Die materielle Strafverteidigung wird sich regelmäßig mit den Fragen der Berufsausübung lege artis, der Einwilligung und der Vorhersehbar bestimmter Kausalverläufe beschäftigen. Hier kann die rechtzeitige Einschaltung eines Sachverständigen durch die Verteidigung besondere Bedeutung gewinnen.
Insbesondere unter dem Stichwort der Fahrlässigkeit können sich strafrechtlich relevante Tatbestände aus Organisationsmängel, Übernahme von Aufgaben auf Weisung trotz unzureichender Berufspraxis sowie Fehlern bei Indikation, Diagnose, Aufklärung und Therapie ergeben.

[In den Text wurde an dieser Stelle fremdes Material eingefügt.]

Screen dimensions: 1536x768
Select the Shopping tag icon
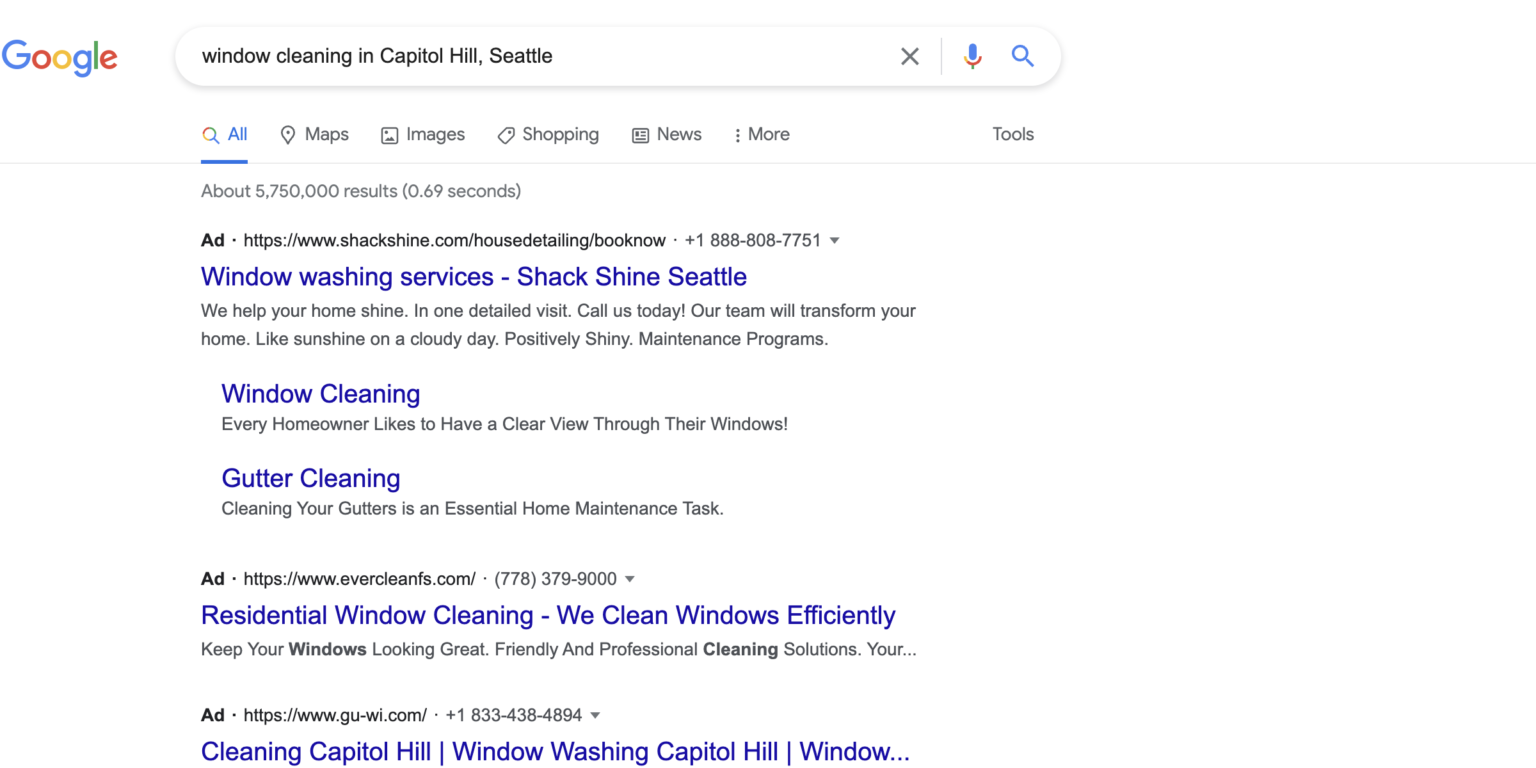505,133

Die Verteidigung in diesem Bereich erfordert somit ein besonders umsichtiges Verhalten "von der ersten Sekunde" an, da durch die aufgezeigte Verzahnung straf-, zivil- und berufsrechtlicher Bereiche die wechselseitigen Auswirkungen jederzeit überprüft werden müssen. Nicht zu verkennen ist auch die Außenwirkung bereits durch die Einleitung entsprechender Verfahren, wenn diese etwa im Zuge einer Durchsuchung (pressewirksam) bekannt werden.

Im Rahmen der Berufshaftpflichtversicherung besteht u.U. auch für das Strafverfahren ein Deckungsschutz, sofern hieraus zivilrechtliche Ansprüche resultieren können. Die Versicherung übernimmt in der Regel jedoch nur einen Teil der Kosten, eventuell sind aber Gebührenvereinbarungen möglich.

Neben der Verteidigung des Arztes eröffnet sich hier für den Verteidiger auch das Gebiet Patientenvertretung, etwa bei der Erstattung einer Strafanzeige oder der Geltendmachung von Schadenersatz- und Schmerzensgeldansprüchen.